● PROBLEM TO SOLVE
Reproduce every line of the listing below exactly as it appears.

[Dataset entries]
# # # # # # #
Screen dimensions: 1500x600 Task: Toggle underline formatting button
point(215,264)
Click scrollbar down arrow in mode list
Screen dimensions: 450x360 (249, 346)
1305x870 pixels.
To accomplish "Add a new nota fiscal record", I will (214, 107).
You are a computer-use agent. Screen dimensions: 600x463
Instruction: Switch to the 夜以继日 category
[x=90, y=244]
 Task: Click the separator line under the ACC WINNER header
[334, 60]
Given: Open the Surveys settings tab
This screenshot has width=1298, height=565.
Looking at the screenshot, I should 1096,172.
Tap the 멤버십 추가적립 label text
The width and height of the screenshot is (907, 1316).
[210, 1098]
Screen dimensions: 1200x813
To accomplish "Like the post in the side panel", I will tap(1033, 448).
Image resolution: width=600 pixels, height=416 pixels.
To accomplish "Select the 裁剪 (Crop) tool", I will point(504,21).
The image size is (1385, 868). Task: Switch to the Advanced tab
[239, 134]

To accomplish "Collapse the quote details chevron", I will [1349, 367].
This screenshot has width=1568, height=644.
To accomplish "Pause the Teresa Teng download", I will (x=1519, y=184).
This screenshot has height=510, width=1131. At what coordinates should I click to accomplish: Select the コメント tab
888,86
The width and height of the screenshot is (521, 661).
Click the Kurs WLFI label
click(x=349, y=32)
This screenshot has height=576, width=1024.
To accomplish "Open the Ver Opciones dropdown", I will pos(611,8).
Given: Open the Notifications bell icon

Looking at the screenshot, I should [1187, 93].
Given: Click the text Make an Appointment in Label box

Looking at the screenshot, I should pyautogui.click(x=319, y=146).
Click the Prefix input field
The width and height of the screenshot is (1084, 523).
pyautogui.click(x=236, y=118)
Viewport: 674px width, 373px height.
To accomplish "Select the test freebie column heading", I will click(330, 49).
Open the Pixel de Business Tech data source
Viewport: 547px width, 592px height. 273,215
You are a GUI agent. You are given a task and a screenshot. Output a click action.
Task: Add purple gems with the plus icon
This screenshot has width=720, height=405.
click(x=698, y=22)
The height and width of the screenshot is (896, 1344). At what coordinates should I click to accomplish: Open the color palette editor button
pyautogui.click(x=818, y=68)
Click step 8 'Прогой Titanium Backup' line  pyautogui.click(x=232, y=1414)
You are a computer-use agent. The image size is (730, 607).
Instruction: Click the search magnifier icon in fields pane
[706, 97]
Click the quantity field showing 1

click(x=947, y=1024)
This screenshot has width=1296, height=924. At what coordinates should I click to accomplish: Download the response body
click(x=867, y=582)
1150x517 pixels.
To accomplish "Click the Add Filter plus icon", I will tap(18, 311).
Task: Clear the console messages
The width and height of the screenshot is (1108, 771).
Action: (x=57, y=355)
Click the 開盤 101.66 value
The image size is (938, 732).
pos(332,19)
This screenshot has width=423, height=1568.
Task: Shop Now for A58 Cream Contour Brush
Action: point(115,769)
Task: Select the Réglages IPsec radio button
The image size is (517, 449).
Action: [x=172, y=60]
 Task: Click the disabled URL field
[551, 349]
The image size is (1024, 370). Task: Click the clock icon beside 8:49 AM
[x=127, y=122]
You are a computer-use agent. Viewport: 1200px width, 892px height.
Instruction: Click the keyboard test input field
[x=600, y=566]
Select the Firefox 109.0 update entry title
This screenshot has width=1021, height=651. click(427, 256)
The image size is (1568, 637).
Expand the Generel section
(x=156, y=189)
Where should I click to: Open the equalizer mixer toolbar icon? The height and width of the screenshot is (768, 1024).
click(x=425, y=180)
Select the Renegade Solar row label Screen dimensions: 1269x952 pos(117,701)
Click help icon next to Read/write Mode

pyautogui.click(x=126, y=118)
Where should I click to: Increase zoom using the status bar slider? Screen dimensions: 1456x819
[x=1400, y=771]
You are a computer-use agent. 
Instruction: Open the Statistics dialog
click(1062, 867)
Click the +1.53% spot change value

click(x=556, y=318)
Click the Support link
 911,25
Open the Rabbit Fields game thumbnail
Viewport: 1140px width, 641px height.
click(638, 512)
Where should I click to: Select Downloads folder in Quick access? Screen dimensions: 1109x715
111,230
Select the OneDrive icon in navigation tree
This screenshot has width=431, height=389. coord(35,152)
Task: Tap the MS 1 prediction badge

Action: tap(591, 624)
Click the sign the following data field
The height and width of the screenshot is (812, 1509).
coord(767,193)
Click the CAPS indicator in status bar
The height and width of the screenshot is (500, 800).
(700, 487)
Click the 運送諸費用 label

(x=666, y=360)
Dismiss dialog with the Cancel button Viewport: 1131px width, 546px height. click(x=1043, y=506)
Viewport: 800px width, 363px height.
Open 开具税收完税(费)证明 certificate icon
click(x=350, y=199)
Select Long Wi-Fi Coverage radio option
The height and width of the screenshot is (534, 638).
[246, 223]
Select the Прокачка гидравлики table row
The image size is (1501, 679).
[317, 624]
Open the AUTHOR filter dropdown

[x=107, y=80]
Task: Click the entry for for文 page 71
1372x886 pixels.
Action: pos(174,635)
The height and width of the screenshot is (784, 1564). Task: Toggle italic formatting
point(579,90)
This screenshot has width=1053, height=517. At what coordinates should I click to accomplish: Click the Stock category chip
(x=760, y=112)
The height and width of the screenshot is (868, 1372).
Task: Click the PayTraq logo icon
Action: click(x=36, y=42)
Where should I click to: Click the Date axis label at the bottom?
# # # # # # #
● ANSWER
Screen dimensions: 1500x600 Task: Toggle underline formatting button
point(215,264)
Click scrollbar down arrow in mode list
Screen dimensions: 450x360 (249, 346)
1305x870 pixels.
To accomplish "Add a new nota fiscal record", I will (214, 107).
You are a computer-use agent. Screen dimensions: 600x463
Instruction: Switch to the 夜以继日 category
[x=90, y=244]
 Task: Click the separator line under the ACC WINNER header
[334, 60]
Given: Open the Surveys settings tab
This screenshot has width=1298, height=565.
Looking at the screenshot, I should 1096,172.
Tap the 멤버십 추가적립 label text
The width and height of the screenshot is (907, 1316).
[210, 1098]
Screen dimensions: 1200x813
To accomplish "Like the post in the side panel", I will tap(1033, 448).
Image resolution: width=600 pixels, height=416 pixels.
To accomplish "Select the 裁剪 (Crop) tool", I will point(504,21).
The image size is (1385, 868). Task: Switch to the Advanced tab
[239, 134]

To accomplish "Collapse the quote details chevron", I will [1349, 367].
This screenshot has width=1568, height=644.
To accomplish "Pause the Teresa Teng download", I will (x=1519, y=184).
This screenshot has height=510, width=1131. At what coordinates should I click to accomplish: Select the コメント tab
888,86
The width and height of the screenshot is (521, 661).
Click the Kurs WLFI label
click(x=349, y=32)
This screenshot has height=576, width=1024.
To accomplish "Open the Ver Opciones dropdown", I will pos(611,8).
Given: Open the Notifications bell icon

Looking at the screenshot, I should [1187, 93].
Given: Click the text Make an Appointment in Label box

Looking at the screenshot, I should pyautogui.click(x=319, y=146).
Click the Prefix input field
The width and height of the screenshot is (1084, 523).
pyautogui.click(x=236, y=118)
Viewport: 674px width, 373px height.
To accomplish "Select the test freebie column heading", I will click(330, 49).
Open the Pixel de Business Tech data source
Viewport: 547px width, 592px height. 273,215
You are a GUI agent. You are given a task and a screenshot. Output a click action.
Task: Add purple gems with the plus icon
This screenshot has width=720, height=405.
click(x=698, y=22)
The height and width of the screenshot is (896, 1344). At what coordinates should I click to accomplish: Open the color palette editor button
pyautogui.click(x=818, y=68)
Click step 8 'Прогой Titanium Backup' line  pyautogui.click(x=232, y=1414)
You are a computer-use agent. The image size is (730, 607).
Instruction: Click the search magnifier icon in fields pane
[706, 97]
Click the quantity field showing 1

click(x=947, y=1024)
This screenshot has width=1296, height=924. At what coordinates should I click to accomplish: Download the response body
click(x=867, y=582)
1150x517 pixels.
To accomplish "Click the Add Filter plus icon", I will tap(18, 311).
Task: Clear the console messages
The width and height of the screenshot is (1108, 771).
Action: (x=57, y=355)
Click the 開盤 101.66 value
The image size is (938, 732).
pos(332,19)
This screenshot has width=423, height=1568.
Task: Shop Now for A58 Cream Contour Brush
Action: point(115,769)
Task: Select the Réglages IPsec radio button
The image size is (517, 449).
Action: [x=172, y=60]
 Task: Click the disabled URL field
[551, 349]
The image size is (1024, 370). Task: Click the clock icon beside 8:49 AM
[x=127, y=122]
You are a computer-use agent. Viewport: 1200px width, 892px height.
Instruction: Click the keyboard test input field
[x=600, y=566]
Select the Firefox 109.0 update entry title
This screenshot has width=1021, height=651. click(427, 256)
The image size is (1568, 637).
Expand the Generel section
(x=156, y=189)
Where should I click to: Open the equalizer mixer toolbar icon? The height and width of the screenshot is (768, 1024).
click(x=425, y=180)
Select the Renegade Solar row label Screen dimensions: 1269x952 pos(117,701)
Click help icon next to Read/write Mode

pyautogui.click(x=126, y=118)
Where should I click to: Increase zoom using the status bar slider? Screen dimensions: 1456x819
[x=1400, y=771]
You are a computer-use agent. 
Instruction: Open the Statistics dialog
click(1062, 867)
Click the +1.53% spot change value

click(x=556, y=318)
Click the Support link
 911,25
Open the Rabbit Fields game thumbnail
Viewport: 1140px width, 641px height.
click(638, 512)
Where should I click to: Select Downloads folder in Quick access? Screen dimensions: 1109x715
111,230
Select the OneDrive icon in navigation tree
This screenshot has width=431, height=389. coord(35,152)
Task: Tap the MS 1 prediction badge

Action: tap(591, 624)
Click the sign the following data field
The height and width of the screenshot is (812, 1509).
coord(767,193)
Click the CAPS indicator in status bar
The height and width of the screenshot is (500, 800).
(700, 487)
Click the 運送諸費用 label

(x=666, y=360)
Dismiss dialog with the Cancel button Viewport: 1131px width, 546px height. click(x=1043, y=506)
Viewport: 800px width, 363px height.
Open 开具税收完税(费)证明 certificate icon
click(x=350, y=199)
Select Long Wi-Fi Coverage radio option
The height and width of the screenshot is (534, 638).
[246, 223]
Select the Прокачка гидравлики table row
The image size is (1501, 679).
[317, 624]
Open the AUTHOR filter dropdown

[x=107, y=80]
Task: Click the entry for for文 page 71
1372x886 pixels.
Action: pos(174,635)
The height and width of the screenshot is (784, 1564). Task: Toggle italic formatting
point(579,90)
This screenshot has width=1053, height=517. At what coordinates should I click to accomplish: Click the Stock category chip
(x=760, y=112)
The height and width of the screenshot is (868, 1372).
Task: Click the PayTraq logo icon
Action: click(x=36, y=42)
Where should I click to: Click the Date axis label at the bottom?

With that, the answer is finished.